> _Recorded data_
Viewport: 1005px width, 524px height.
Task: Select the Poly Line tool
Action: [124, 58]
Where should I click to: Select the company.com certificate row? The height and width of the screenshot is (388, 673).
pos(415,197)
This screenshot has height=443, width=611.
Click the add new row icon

* * *

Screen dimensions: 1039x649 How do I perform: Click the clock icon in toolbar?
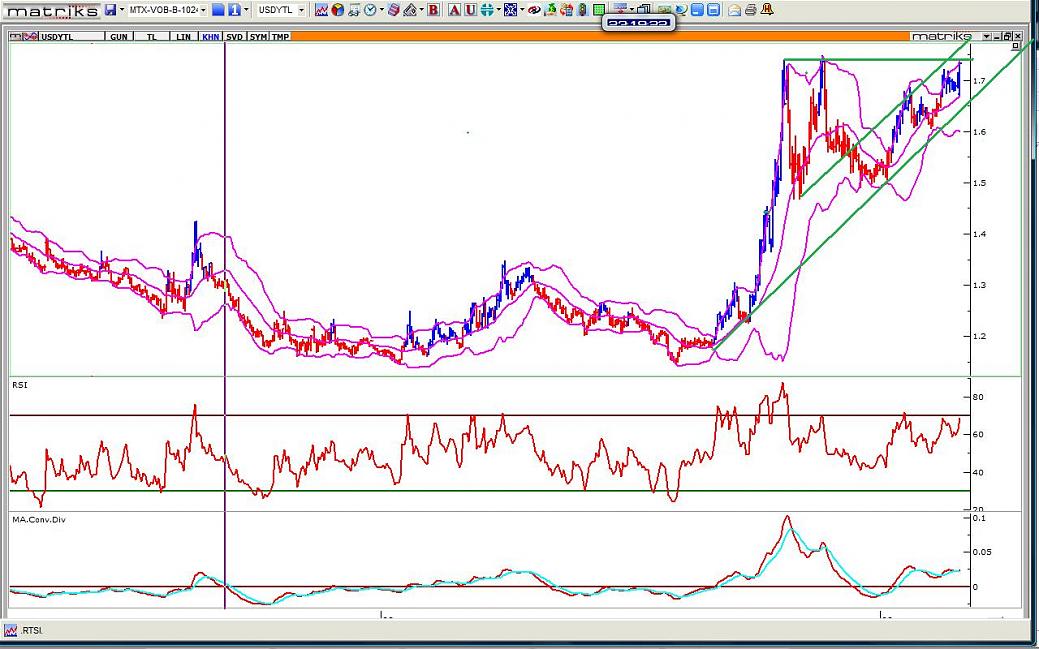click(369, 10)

--

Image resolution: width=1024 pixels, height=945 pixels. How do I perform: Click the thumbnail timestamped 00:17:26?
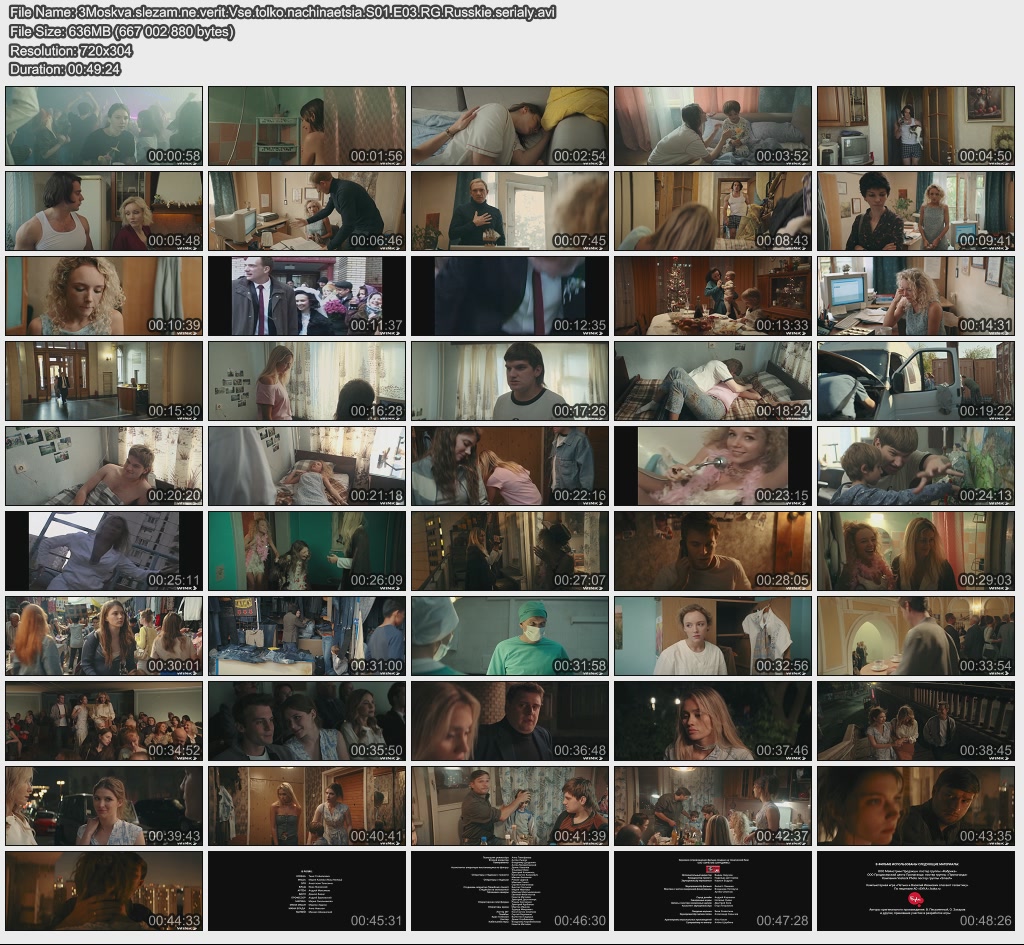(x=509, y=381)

> _Directions for this task_
The required output is the stretch of entries above from the line containing "This screenshot has height=443, width=611." through the line containing "Click the add new row icon", reproduced exactly.

> _Finished exercise_
This screenshot has height=443, width=611.
Click the add new row icon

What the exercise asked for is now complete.